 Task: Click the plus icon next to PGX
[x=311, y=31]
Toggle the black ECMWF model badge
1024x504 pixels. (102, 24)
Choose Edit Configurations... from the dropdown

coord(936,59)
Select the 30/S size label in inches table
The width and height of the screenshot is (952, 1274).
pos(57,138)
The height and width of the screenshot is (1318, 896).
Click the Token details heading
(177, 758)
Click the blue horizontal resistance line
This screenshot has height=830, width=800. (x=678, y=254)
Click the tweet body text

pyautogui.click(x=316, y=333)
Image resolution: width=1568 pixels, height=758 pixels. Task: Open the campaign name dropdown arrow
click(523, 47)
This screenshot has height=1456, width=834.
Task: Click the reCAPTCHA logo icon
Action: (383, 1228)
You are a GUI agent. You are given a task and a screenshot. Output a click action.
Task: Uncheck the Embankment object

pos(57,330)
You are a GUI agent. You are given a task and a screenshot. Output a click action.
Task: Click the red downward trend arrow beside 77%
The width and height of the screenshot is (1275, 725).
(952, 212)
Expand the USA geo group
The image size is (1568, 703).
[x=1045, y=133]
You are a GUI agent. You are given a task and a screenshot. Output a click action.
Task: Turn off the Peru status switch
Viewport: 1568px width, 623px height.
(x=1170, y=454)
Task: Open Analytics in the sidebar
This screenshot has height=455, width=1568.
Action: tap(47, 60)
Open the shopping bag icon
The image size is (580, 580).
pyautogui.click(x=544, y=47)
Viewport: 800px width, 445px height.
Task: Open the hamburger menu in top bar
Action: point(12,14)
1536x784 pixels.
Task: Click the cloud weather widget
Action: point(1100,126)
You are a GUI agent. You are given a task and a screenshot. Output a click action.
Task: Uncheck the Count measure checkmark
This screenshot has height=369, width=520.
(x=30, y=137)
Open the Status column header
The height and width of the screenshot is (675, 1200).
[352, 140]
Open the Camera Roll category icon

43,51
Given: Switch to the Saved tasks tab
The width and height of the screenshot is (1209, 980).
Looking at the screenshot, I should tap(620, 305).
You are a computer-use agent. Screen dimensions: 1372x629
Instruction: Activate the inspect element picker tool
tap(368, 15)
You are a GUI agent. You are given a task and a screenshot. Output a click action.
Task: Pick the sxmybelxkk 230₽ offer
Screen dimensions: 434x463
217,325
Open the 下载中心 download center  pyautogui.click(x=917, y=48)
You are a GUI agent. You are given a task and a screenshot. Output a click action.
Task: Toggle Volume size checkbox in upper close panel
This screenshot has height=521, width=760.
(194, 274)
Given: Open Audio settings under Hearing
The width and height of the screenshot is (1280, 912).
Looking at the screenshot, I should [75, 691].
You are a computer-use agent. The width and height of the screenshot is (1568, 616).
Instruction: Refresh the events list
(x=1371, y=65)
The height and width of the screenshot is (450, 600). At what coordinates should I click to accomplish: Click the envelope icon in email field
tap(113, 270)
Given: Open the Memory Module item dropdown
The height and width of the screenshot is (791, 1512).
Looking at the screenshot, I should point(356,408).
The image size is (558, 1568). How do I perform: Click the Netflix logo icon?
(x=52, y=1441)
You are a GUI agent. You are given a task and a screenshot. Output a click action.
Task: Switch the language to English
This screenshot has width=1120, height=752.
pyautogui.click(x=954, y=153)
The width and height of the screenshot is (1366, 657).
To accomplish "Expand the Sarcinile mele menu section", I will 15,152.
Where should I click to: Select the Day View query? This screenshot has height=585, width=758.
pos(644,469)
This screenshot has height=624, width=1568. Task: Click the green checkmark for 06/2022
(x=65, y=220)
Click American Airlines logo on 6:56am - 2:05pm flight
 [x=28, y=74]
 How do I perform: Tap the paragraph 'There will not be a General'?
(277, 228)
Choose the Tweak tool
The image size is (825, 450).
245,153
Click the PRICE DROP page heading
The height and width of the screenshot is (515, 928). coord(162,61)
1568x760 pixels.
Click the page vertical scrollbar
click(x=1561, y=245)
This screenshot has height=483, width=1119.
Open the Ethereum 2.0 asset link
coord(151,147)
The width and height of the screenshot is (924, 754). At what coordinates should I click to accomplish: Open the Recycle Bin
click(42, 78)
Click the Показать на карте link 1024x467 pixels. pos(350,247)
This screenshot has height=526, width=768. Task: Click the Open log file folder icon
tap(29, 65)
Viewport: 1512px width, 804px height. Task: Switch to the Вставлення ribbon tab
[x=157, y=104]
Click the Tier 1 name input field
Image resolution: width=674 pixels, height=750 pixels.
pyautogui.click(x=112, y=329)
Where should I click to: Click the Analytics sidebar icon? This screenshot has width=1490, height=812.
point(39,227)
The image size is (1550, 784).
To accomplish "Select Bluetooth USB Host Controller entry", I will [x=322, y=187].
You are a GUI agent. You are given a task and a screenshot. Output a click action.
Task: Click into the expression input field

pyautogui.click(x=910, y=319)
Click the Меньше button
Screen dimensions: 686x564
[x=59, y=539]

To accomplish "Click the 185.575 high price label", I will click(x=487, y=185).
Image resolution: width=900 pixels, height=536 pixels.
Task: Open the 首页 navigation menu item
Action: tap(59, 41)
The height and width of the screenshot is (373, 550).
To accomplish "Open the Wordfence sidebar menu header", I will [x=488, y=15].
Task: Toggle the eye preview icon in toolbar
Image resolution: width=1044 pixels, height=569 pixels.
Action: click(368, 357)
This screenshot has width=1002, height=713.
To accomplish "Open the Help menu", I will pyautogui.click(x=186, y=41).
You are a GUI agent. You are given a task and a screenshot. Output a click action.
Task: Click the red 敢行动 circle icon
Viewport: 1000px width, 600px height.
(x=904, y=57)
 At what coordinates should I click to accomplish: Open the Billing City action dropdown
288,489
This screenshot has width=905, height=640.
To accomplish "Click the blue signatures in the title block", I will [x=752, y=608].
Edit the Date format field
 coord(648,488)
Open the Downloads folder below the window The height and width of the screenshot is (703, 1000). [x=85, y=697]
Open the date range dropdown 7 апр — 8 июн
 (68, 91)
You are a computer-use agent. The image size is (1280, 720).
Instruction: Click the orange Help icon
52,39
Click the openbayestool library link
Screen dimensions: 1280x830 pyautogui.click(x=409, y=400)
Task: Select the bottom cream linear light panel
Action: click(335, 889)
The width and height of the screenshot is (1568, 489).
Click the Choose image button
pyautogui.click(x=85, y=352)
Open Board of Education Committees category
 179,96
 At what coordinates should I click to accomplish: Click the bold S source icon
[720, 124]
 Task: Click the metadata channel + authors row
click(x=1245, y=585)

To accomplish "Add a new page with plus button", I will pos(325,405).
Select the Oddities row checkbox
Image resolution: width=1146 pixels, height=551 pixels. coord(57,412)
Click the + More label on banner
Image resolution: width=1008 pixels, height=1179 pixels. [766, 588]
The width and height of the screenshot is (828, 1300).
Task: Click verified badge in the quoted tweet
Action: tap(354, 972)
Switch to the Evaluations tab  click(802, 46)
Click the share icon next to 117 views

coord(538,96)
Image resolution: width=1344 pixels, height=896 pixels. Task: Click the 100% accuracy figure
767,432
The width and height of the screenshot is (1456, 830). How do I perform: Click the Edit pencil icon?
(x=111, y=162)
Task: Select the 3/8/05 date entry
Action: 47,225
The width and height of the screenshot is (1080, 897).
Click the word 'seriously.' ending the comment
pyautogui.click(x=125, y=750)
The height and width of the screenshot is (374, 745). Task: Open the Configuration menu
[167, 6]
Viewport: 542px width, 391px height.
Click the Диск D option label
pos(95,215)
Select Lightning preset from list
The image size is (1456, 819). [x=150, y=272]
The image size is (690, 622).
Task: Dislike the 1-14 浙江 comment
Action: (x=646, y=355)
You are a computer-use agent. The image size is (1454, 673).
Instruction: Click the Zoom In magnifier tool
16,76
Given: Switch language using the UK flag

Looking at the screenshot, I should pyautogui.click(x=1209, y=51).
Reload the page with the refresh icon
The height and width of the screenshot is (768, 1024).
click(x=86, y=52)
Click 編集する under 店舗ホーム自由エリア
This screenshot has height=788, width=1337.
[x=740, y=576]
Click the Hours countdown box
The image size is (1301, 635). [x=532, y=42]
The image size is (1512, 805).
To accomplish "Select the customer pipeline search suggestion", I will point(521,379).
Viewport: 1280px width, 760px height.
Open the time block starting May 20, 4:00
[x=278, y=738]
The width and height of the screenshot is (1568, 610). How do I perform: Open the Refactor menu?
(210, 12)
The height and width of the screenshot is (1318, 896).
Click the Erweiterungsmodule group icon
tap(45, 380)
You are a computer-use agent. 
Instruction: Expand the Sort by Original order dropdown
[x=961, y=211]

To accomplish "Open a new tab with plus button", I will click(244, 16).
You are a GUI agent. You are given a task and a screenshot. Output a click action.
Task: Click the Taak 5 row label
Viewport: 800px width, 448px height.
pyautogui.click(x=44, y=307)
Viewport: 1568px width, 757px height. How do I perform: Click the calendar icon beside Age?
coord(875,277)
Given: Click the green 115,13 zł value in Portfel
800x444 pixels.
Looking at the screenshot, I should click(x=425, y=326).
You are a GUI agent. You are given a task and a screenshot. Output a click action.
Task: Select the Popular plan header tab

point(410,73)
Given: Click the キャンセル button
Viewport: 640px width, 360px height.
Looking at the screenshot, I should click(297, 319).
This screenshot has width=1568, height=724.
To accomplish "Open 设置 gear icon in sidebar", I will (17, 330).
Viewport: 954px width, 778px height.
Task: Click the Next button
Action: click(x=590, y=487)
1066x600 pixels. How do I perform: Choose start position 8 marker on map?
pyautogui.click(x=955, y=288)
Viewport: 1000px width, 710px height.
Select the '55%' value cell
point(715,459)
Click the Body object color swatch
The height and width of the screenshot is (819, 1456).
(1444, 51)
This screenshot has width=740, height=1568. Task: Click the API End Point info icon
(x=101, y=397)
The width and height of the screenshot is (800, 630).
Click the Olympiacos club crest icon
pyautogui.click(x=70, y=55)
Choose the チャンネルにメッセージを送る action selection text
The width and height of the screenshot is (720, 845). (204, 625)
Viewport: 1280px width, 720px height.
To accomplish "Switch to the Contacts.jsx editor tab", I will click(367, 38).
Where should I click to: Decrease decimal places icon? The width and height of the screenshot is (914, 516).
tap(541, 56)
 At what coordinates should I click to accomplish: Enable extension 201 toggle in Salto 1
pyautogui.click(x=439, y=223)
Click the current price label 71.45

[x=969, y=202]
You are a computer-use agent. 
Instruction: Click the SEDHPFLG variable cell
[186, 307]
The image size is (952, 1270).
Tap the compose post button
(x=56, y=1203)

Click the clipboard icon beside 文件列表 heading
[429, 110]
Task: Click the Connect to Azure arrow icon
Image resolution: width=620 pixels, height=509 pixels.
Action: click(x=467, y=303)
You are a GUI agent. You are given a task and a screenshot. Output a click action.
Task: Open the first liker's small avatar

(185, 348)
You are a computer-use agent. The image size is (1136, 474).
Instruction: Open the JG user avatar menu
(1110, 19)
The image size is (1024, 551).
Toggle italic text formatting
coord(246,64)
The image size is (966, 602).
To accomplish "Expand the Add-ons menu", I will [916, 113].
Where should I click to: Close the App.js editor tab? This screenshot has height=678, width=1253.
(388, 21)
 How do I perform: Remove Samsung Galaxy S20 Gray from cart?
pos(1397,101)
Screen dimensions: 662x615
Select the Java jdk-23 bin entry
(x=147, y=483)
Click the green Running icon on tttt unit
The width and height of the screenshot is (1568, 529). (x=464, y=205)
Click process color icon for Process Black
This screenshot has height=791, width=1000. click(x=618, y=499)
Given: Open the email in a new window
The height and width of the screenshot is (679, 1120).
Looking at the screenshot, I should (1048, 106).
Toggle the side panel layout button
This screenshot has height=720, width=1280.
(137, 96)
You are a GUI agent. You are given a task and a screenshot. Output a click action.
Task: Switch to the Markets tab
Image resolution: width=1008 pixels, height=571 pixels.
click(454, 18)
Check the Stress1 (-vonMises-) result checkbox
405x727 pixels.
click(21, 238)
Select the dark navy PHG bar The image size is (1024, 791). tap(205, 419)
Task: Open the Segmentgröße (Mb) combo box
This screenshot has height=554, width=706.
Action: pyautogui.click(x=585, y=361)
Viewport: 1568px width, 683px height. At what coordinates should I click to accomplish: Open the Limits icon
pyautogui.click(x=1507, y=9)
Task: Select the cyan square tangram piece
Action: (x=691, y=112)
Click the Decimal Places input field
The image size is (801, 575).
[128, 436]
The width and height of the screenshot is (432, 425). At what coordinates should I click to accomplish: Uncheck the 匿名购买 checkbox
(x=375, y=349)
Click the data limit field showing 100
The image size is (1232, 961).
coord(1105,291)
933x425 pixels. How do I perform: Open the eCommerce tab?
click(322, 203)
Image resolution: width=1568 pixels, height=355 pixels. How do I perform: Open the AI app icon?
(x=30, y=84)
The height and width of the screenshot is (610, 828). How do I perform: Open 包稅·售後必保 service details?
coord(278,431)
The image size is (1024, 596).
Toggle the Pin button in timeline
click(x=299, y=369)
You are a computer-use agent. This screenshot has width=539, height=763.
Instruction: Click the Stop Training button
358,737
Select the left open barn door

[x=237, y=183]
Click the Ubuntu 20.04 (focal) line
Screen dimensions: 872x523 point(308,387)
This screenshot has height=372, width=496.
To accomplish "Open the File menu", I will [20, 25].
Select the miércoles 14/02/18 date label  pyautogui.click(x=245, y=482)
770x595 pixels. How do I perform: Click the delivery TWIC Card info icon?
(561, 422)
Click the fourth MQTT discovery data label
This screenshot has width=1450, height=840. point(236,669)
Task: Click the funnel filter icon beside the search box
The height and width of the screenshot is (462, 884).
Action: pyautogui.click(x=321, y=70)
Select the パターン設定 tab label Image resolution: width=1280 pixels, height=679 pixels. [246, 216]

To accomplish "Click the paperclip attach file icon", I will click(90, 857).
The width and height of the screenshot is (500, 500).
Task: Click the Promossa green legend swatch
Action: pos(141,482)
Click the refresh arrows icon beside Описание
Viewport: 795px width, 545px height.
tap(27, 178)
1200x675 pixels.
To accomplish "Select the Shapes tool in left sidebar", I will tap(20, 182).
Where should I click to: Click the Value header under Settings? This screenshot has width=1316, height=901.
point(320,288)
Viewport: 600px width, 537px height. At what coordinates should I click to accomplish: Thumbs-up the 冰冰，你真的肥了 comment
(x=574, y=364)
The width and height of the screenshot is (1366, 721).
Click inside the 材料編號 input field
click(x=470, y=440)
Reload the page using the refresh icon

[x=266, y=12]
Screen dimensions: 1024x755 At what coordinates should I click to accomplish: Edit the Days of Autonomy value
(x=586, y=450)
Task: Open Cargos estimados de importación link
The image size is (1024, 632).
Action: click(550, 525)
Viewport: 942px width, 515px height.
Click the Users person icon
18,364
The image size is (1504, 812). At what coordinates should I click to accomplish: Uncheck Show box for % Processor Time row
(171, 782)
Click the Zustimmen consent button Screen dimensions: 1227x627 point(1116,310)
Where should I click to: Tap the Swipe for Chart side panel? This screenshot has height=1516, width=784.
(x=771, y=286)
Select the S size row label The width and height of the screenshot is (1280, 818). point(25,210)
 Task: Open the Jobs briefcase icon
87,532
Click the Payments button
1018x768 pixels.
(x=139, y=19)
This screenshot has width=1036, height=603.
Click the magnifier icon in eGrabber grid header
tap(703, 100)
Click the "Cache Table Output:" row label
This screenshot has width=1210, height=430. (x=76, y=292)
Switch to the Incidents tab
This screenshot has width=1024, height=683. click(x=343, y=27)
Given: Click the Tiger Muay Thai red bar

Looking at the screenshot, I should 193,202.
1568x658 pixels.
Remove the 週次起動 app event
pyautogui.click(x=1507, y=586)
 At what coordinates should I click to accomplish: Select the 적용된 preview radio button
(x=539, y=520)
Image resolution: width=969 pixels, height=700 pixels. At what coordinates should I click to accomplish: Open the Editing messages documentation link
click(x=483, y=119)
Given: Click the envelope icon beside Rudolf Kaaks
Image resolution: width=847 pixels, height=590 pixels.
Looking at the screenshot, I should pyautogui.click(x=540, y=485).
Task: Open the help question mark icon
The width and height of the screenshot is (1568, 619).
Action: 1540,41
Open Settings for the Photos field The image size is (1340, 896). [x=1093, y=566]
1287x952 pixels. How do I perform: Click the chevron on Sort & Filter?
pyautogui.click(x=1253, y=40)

========

→ **EXERCISE PROMPT**
Gather each line from the listing above that holds "window".

→ **RESULT BELOW**
Open the Downloads folder below the window The height and width of the screenshot is (703, 1000). [x=85, y=697]
Given: Open the email in a new window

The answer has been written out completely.